AMD has its new Instinct MI300X AI GPUs in its first deployment, with LaminiAI getting the first bulk order of Instinct MI300X AI accelerators late last week.
LaminiAI posted that the "next batch of LaminiAI LLM Pods" will feature AMD's latest CDNA 3-based AI accelerator, the new Instinct MI300X. In her post on social media, LaminiAI CEO and co-founder Sharon Zhou said: "The first AMD MI300X live in production. Like freshly baked bread, 8x MI300X is online. If you are building on open LLMs and you are blocked on compute, let me know. Everyone should have access to this wizard technology called LLMs. That is to say, the next batch of LaminiAI LLM pods are here".
LaminiAI will be using the vast amount of AMD Instinct MI300X AI GPUs to run large language models (LLMs) for enterprises, with the AI company partnering with AMD for AI hardware, so it should be expected that the company would have priority access to new AI accelerators like the Instinct MI300X.
This appears to be the first volume shipment of the Instinct MI300X from AMD, which is (another) major milestone for the company, and some better AI GPU technology to compete with NVIDIA and its H100 AI GPU.
It seems LaminiAI has multiple Instinct MI300X-based AI machines, with 8 x Instinct MI300X accelerators per system... that would be beautiful to see (and test). Zhou posted a screenshot of an 8-way AMD Instinct MI300X AI accelerator in a single LLM Pod. You can see that each Instinct MI300X AI GPU is using around 180W, which is probably sitting idle... as power consumption numbers will skyrocket with an 8-way AI GPU pod.
AMD's new Instinct MI300X is a technological marvel featuring chiplets and advanced packaging technologies from TSMC to craft the new AI GPU. We have the new CDNA 3 architecture, which has a blend of both 5nm and 6nm IPs that have up to an insane 153 billion transistors on the Instinct MI300X.

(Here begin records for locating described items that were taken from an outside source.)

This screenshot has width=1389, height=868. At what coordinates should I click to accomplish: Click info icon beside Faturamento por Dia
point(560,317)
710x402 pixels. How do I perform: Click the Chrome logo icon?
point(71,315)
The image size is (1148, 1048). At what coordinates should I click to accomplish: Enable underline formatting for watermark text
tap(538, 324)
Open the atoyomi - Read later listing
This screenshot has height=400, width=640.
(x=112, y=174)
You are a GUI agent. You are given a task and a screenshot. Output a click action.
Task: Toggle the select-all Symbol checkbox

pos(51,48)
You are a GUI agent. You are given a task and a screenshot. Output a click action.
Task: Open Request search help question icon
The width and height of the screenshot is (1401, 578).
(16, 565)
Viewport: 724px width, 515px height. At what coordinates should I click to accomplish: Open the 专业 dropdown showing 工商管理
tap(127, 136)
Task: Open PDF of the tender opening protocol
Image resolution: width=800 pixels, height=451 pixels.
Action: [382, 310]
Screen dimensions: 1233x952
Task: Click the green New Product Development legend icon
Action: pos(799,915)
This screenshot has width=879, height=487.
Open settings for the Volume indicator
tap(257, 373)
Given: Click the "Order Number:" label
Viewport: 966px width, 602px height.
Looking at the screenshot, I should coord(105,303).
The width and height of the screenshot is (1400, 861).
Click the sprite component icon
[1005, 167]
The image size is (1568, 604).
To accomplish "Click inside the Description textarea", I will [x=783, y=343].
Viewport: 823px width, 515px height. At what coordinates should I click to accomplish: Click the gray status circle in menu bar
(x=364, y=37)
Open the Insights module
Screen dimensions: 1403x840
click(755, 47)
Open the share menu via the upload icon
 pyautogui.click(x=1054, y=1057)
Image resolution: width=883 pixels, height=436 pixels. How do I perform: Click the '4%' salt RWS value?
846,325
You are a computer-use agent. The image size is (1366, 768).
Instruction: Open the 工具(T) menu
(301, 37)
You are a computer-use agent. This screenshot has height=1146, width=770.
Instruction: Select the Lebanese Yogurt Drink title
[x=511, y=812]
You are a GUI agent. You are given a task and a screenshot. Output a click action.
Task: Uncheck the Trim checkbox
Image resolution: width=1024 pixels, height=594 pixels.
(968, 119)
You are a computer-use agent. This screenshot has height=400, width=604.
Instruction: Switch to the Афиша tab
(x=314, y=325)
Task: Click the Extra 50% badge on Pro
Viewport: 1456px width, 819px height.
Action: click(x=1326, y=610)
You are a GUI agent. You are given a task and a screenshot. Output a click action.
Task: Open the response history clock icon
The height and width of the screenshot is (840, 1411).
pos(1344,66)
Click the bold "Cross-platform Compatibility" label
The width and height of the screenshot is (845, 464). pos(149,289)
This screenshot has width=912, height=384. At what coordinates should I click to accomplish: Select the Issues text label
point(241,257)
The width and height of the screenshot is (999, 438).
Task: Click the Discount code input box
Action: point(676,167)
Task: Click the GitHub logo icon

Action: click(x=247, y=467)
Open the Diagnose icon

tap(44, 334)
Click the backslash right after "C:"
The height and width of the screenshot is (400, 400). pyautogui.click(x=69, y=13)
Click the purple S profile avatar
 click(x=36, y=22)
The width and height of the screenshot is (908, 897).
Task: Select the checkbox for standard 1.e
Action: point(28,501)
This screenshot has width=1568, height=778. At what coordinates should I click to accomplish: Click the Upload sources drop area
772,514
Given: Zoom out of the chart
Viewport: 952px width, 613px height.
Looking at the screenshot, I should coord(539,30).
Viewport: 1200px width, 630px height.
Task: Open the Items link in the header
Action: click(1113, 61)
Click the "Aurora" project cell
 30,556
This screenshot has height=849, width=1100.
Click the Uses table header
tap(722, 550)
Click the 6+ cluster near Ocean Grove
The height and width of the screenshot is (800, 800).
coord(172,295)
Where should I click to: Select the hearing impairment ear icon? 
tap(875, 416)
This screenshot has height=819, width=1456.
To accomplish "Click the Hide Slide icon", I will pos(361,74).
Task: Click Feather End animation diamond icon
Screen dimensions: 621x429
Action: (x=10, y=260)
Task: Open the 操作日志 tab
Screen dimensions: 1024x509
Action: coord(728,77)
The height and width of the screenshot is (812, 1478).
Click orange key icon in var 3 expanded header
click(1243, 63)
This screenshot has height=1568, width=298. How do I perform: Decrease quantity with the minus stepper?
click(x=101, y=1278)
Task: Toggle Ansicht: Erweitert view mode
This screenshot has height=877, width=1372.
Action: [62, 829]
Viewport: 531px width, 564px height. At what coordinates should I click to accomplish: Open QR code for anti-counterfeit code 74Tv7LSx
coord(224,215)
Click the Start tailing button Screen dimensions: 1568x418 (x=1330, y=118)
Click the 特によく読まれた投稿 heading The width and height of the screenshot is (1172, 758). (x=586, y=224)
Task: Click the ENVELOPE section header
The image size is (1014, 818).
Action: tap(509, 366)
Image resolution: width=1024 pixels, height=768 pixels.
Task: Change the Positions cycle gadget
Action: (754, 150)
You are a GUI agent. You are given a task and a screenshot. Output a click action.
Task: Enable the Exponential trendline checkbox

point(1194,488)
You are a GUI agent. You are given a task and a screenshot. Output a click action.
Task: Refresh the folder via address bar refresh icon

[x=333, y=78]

Inside, we have the main interposer laid out with a passive die that houses the interconnect layer using a 4th Gen Infinity Fabric solution, with the interposer featuring a total of 28 dies that include 8 x HBM3 packages, 16 dummy dies between the HBM packages, and 4 active dies with each of these active dies featuring 2 compute dies.
The CDNA 3-based GCD (Graphics Compute Die) features a total of 40 compute units, which works out to 2560 stream processors. There are 8 compute dies (GCDs) in total, with a grand total of 320 compute units and 20,480 stream processors. AMD wants the best yields possible (of course), so it is dialing it down a bit: 304 compute units (38 CUs per GPU chiplet), which will make for a total of 19,456 stream processors.
AMD's new Instinct MI300X featuring a huge 50% increase in HBM3 memory over its predecessor in the Instinct MI250X (192GB now versus 128GB). AMD is talking 8 x HBM3 stacks; each stack is 12-Hi, which features 16 Gb ICs with 2GB capacity per IC for 24GB per stack. 8 x 24 = 192GB HBM3 memory.
AMD's new Instinct MI300X, with its 192GB of HBM3 memory, will enjoy a huge 5.3TB/sec of memory bandwidth and 896GB/sec of Infinity Fabric bandwidth.
In comparison, NVIDIA's upcoming H200 AI GPU has 141GB of HBM3e memory with up to 4.8TB/sec of memory bandwidth, so AMD's new Instinct MI300X is definitely sitting very pretty against the H100, which has only 80GB of HBM3 with up to 3.35TB/sec of memory bandwidth.